Após ler o capítulo Música fica-se com a impressão que nada no livro poderá superar esta abertura. Bobagem. Os textos sobre Amor & Sexo são impagáveis e divertidos. Parsons define com propriedade a “garota do rock”, discursa com bastante eloqüência sobre “compromisso” (“Uma mulher pode perdoar quase tudo do homem que ama. Ela perdoa a infidelidade, a bebedeira e a ejaculação precoce – apesar de provavelmente não perdoar tudo na mesma noite. Ela vai perdoar se ele dormir imediatamente após o sexo. Ela vai perdoar se ele dormir imediatamente antes do sexo. Mas a única coisa que uma mulher nunca vai perdoar num homem é a falta de compromisso”), detona pseudo-feministas, fala do que mais importa na vida para um homem (“O desempenho na cama: as mulheres querem ficar abraçadas depois, os homens querem uma nota”) e disseca o que nós latinos conhecemos como paixão no texto “As Rosas são Vermelhas, Violetas são Azuís” (“O romance torna a vida mais doce, mas mais difícil também”).

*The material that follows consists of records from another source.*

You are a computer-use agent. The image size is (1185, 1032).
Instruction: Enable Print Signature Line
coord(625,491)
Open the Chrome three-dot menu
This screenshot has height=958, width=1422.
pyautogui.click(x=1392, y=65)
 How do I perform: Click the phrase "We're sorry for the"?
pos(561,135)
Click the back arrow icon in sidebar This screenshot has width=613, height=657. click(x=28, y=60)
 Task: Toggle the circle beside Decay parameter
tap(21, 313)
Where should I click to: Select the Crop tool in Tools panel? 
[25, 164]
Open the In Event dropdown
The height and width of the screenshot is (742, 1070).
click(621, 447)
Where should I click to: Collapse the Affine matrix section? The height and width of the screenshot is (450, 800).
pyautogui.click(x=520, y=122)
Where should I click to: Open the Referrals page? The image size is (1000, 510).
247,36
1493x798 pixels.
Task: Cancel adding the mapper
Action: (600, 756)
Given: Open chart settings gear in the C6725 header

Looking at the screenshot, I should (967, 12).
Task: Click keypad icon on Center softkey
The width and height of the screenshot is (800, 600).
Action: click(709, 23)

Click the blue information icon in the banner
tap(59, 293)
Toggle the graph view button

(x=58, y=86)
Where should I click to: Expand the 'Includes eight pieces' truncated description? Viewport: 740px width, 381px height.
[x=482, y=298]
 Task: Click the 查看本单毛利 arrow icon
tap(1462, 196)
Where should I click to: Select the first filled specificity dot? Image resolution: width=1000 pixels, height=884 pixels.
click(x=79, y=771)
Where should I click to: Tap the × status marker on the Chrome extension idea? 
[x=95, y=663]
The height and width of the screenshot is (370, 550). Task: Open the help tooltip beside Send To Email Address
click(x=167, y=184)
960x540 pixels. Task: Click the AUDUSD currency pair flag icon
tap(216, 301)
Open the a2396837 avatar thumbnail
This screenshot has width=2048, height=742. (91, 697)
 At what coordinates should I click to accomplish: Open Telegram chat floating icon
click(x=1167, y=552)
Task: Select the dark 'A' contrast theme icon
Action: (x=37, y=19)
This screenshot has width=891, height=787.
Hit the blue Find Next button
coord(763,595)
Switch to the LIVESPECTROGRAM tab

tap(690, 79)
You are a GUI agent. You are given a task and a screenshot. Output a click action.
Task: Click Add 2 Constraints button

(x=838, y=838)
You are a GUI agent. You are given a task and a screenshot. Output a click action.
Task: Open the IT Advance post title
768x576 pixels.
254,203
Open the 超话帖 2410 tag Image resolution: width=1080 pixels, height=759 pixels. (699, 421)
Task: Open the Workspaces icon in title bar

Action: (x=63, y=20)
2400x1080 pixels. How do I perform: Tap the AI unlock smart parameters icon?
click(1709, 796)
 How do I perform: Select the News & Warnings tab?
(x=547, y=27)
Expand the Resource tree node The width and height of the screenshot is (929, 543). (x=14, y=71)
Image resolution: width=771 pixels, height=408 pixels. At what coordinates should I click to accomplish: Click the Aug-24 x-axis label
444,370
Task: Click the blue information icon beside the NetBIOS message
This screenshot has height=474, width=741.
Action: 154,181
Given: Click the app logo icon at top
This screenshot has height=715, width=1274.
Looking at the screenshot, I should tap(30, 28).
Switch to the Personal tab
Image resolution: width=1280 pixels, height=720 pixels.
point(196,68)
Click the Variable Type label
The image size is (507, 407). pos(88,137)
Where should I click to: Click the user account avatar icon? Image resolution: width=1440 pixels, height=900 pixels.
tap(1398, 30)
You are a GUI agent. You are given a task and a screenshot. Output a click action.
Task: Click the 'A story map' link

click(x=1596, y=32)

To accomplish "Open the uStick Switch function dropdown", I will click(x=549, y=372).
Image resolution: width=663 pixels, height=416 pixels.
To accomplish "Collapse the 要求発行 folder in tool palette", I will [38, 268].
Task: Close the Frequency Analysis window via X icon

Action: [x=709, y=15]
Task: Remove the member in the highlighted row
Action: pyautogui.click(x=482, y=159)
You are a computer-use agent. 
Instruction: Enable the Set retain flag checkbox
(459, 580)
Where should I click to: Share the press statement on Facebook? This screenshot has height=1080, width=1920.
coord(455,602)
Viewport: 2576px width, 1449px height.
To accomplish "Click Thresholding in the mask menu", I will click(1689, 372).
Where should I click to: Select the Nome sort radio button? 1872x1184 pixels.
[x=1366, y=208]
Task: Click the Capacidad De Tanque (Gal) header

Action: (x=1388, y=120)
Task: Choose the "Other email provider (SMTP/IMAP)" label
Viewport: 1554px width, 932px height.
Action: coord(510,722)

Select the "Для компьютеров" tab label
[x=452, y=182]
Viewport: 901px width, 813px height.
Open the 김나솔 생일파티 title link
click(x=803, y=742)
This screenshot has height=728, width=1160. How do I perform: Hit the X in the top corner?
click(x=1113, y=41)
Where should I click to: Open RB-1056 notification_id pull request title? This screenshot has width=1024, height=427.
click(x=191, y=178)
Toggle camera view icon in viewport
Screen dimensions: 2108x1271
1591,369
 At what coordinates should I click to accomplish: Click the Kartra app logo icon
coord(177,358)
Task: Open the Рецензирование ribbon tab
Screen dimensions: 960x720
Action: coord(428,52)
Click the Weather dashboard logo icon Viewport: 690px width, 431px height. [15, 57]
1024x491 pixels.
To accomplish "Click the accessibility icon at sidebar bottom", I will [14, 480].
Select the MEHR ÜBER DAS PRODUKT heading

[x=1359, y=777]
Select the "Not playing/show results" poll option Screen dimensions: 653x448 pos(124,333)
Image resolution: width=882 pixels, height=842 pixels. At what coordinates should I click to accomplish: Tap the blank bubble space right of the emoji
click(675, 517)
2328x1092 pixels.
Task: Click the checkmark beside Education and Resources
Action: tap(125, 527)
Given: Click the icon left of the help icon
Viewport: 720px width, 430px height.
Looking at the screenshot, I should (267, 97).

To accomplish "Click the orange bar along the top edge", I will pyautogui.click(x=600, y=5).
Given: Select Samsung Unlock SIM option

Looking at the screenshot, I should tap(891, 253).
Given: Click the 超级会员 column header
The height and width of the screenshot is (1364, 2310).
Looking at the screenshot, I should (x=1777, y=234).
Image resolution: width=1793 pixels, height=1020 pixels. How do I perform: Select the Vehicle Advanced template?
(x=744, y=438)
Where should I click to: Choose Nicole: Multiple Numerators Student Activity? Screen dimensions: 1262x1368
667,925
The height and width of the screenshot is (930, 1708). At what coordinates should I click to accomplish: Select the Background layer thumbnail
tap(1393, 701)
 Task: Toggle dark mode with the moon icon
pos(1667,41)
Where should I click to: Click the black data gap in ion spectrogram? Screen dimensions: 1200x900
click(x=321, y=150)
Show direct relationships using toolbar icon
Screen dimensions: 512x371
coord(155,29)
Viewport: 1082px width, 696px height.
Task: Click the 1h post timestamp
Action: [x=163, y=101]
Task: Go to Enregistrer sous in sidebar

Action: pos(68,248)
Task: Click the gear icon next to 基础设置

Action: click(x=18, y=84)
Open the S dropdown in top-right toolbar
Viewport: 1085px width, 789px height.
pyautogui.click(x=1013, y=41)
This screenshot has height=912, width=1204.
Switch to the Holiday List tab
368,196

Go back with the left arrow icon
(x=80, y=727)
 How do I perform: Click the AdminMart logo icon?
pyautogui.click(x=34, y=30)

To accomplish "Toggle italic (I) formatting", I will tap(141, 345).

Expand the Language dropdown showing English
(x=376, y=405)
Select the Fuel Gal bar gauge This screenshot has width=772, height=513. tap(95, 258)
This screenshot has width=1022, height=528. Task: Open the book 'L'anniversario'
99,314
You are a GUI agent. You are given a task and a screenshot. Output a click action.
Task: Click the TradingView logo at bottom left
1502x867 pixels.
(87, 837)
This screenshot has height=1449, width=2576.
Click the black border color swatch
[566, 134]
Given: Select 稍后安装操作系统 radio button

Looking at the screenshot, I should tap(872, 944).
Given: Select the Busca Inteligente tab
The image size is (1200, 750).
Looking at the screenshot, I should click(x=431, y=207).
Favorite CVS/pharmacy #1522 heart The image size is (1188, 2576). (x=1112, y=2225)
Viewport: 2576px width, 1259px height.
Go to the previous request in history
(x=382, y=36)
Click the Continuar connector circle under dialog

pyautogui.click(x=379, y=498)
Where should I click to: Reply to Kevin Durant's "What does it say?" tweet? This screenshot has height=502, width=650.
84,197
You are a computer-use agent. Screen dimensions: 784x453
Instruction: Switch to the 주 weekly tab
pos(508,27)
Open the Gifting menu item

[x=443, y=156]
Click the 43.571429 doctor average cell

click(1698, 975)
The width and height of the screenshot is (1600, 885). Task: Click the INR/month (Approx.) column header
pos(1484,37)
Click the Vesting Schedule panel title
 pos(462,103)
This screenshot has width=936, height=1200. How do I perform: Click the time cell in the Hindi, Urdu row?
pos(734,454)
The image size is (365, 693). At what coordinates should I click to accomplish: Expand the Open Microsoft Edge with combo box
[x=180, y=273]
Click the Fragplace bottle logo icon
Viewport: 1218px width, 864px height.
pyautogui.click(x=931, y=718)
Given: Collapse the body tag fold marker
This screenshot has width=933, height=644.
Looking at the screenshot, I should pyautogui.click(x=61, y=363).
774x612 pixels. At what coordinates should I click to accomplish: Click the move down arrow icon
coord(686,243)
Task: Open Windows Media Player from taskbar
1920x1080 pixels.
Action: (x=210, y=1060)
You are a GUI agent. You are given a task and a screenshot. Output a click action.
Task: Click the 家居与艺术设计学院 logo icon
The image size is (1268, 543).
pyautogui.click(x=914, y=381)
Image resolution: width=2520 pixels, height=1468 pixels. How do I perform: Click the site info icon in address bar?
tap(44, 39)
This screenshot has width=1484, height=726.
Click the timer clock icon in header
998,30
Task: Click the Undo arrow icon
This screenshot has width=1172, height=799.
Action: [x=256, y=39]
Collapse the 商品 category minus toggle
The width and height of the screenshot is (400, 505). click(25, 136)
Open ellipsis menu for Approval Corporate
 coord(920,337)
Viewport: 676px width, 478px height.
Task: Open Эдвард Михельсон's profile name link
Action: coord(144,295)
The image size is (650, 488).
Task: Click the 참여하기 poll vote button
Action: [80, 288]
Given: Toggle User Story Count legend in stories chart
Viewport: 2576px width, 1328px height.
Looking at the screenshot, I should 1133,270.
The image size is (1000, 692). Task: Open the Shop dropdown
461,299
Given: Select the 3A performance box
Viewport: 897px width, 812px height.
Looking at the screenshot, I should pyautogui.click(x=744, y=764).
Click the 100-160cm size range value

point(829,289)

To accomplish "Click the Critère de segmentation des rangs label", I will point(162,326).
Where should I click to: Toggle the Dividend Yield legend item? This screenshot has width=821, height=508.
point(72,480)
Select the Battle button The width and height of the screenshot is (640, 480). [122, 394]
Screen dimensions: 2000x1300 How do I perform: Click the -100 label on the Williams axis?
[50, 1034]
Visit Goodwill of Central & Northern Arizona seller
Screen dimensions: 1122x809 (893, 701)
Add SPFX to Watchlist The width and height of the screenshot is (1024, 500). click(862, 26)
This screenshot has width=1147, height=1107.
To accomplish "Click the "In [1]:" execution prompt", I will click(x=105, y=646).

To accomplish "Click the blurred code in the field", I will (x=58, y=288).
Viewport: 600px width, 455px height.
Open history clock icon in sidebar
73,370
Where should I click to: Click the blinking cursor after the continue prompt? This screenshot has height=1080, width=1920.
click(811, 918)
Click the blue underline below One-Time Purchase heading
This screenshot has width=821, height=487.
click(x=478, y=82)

Um pouco abaixo vem o capítulo Polêmica, que permite a Parsons mostrar que até mesmo um jornalista afiado, fã de boa música e delicado o bastante para falar sobre amor também pode ser babaca. Os textos “A Selva Tatuada” e “Lixo na Ruas” são fracos em argumentação e obscuros em qualidade. No primeiro, Parsons aponta sua caneta para a classe média operária britânica tentando criar o estereotipo do que poderia ser identificado como um hooligan, um cara mal-encarado, beberrão e brigão, além de péssimo perdedor ou mesmo vencedor, segundo definição do jornalista Ivan Lessa, da BBC Brasil. Na visão de Parsons, esse ser passeia pelos subúrbios de Londres com rottweilers, bebe cerveja Tennents e é tatuado. Ao tentar identificar o “inimigo”, Parsons escreve um pequeno libelo antitatuagem e antibebida, como se ter tatuagens e beber cerveja de manhã fossem as piores coisas do mundo. O retrato que cria de sua sociedade chega a ser convincente, mas na ânsia de provar sua tese, o jornalista acaba disparando contra tudo e todos. Ao final, não convence. O mesmo pode ser dito sobre o segundo texto, que ataca indiscriminadamente todos os mendigos, como se a pobreza fosse uma escolha pessoal, não um mal da sociedade moderna. “Acho que meu pai teria preferido nos ver passar fome a sair por aí pedindo esmola para o jantar”, diz em certo trecho, com propriedade. Porém, ao final o jornalista joga boas observações pela janela ao escrever: “É nosso dever passar direto por eles, cuspindo metaforicamente nas palmas sujas de suas mãos estendidas, entoando nosso protesto contra um mundo que está mudando para pior para sempre”. Caro Parsons, se o mundo está mudando para pior a culpa não é só dos mendigos. É sua, é minha, é da sua Rainha e do meu Presidente, sem contar os governadores e prefeitos ineficientes. Era sobre isso que eu estava dizendo quando disse que a liberdade jornalística pode se transformar em pesadelo.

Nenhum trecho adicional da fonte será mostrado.